EXERCISE MATERIALS →
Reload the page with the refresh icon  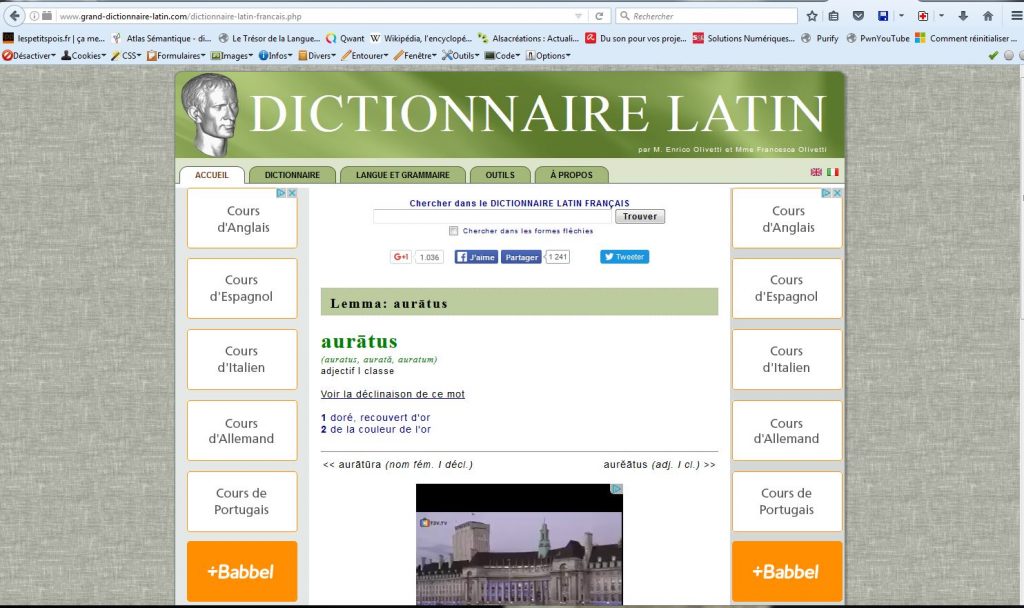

* * *

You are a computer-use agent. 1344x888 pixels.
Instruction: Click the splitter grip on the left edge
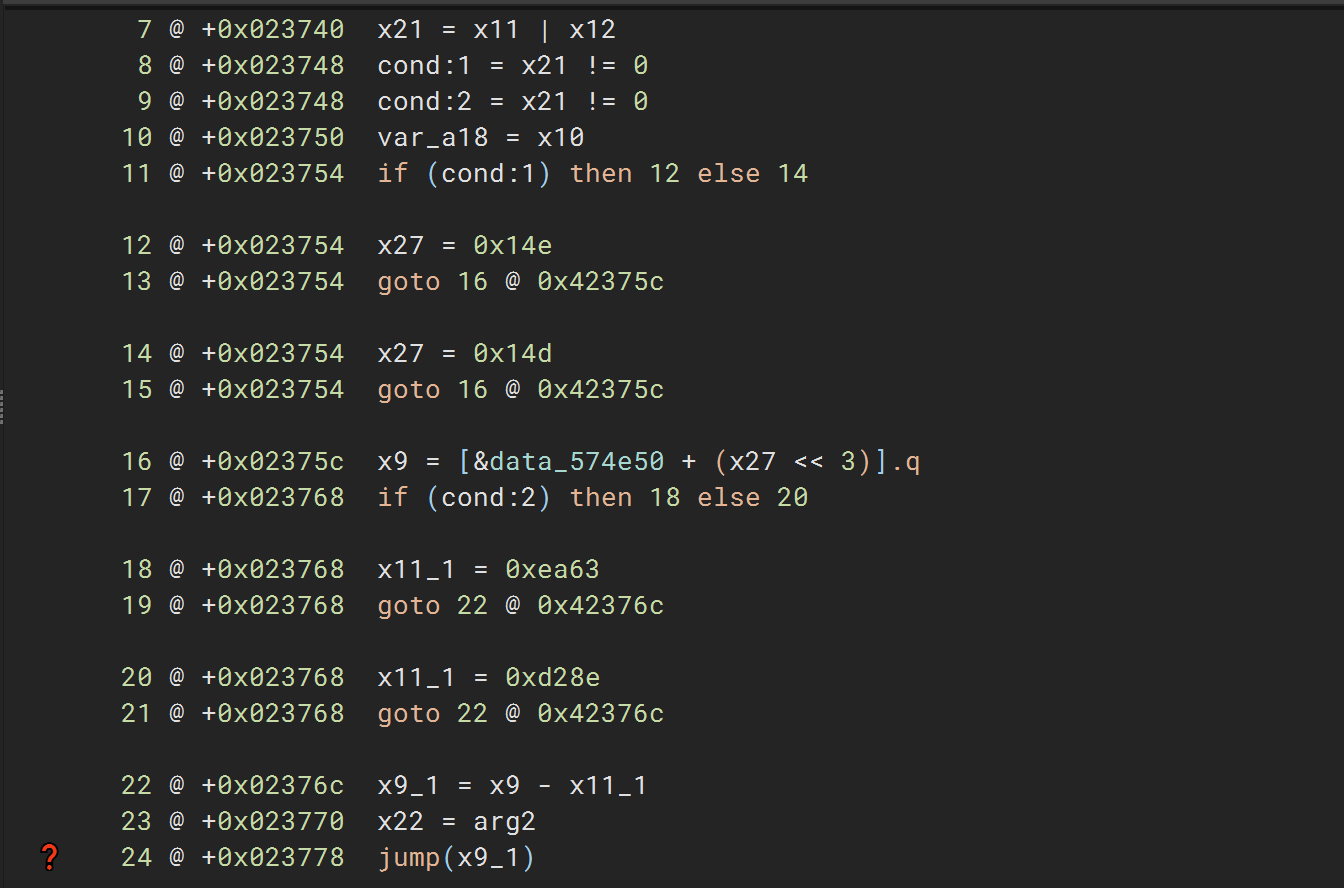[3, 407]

--

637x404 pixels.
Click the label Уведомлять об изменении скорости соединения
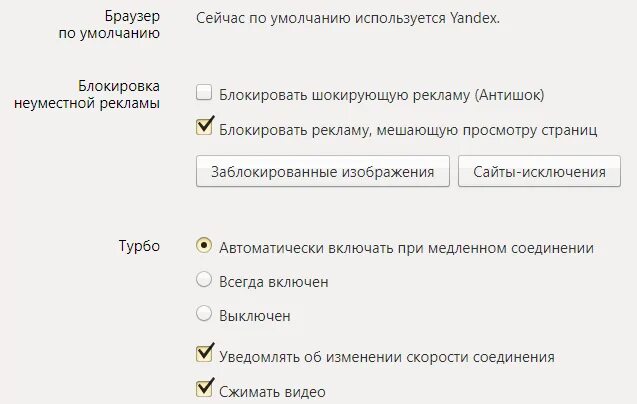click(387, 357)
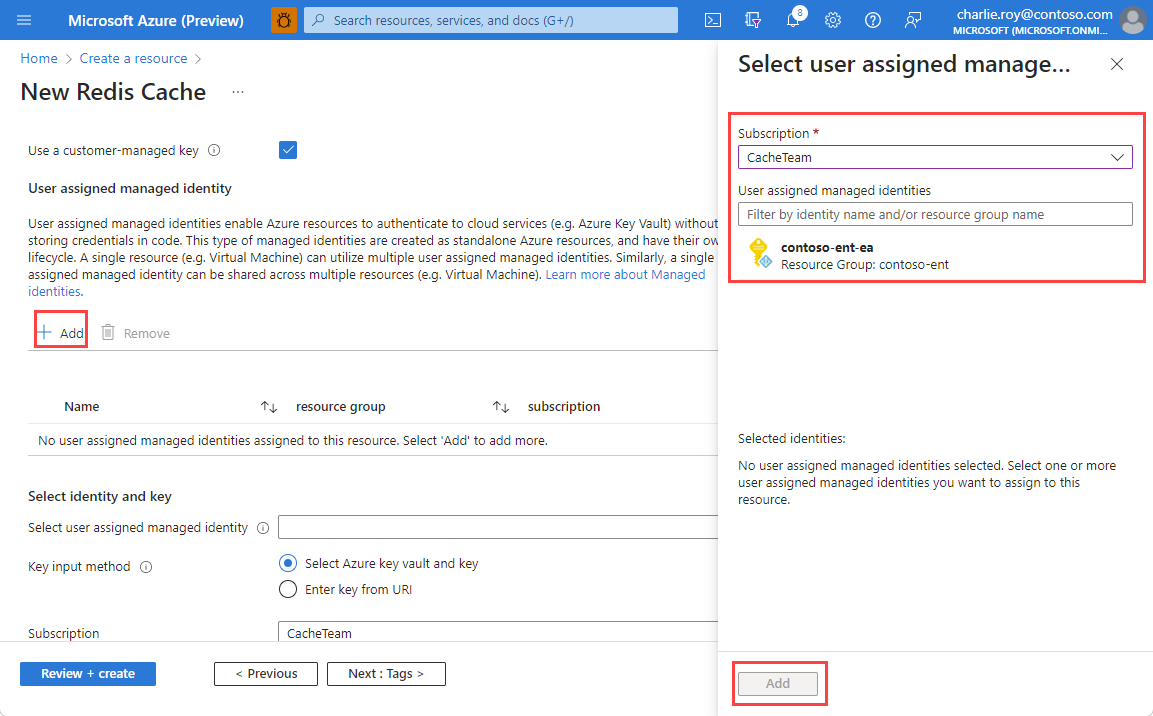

AIM OF THE EXERCISE → Look above for every line with the word "pixels" and copy it.

ANSWER SPACE →
You are a computer-use agent. 1344x888 pixels.
637x404 pixels.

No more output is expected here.